In some way, the young prince was stricken at the point of his masculinity. Other versions of the story have him wounded by an arrow in the testicle or injured in the thigh when the campers return. In any case, his ability to be generative was affected and the wound left him feeling cold throughout the remainder of his life. The German version describes him as too ill to live and yet, unable to die. The King's wound represents impairment in his feeling function. 

Feeling is what gives life meaning, joy, and creates a sense of purpose and fulfillment. When feeling is wounded, it is as though the flavor has gone out of life and no amount of achievement, material success, or extravagance will restore it. Furthermore, a man's "kingdom," i.e. his family, job performance, and overall well-being suffer along with him. His wife may describe him as emotionally unavailable, his children complain dad is never home. Although this kind of wounding affects men at any age, it shows up most often from the mid-30s onwards.
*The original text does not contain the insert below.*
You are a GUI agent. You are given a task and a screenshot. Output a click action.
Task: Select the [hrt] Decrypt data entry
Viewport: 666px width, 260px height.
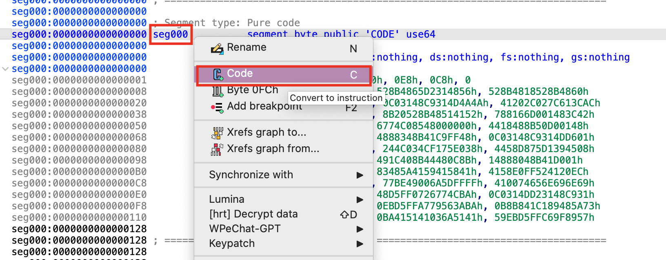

Recent reports suggest men are more satisfied in mid-life than ever before. This makes sense from the perspective that we're generally established in a career, the kids are either in or soon will be in college, and we have new possibilities ahead of us. However, men I know and have known -- doctors, attorneys, corporate officers, teachers, ministers, and blue collar workers -- all admit, when the news media has gone home and we're being completely honest, to an inner sense of emptiness despite all they possess. There just doesn't seem to be enough doing to fill up what's missing. They know they have opportunities or feel they should, and they're mystified over the fact that attaining the American Dream has left them wondering, "Is this all there is?"

We'll get to the cure tomorrow; for now, we have to address symptoms. Just as for the young king, fishing is our treatment of choice, speaking metaphorically. Whatever puts a man in touch with his inner self will do. It may be writing, music, running, or walking the dog. It doesn't matter what form it takes as long as it permits a man to get a feeling for what's going on under the surface of all his activity.

For some men, awareness of the interior self is more accessible by noticing how their bodies feel. It may be a tightness in the gut, persistent muscle aches, disrupted sleep, loss of sex drive, or an ongoing sense that something isn't right. What the mind can't express, the body will. However we approach it, healing the feeling function begins with the knowledge that something is wrong and gain that insight by paying attention to ourselves. Men can be resistant: at times it takes a crisis to get us off the dime, but once we're listening, there's hope.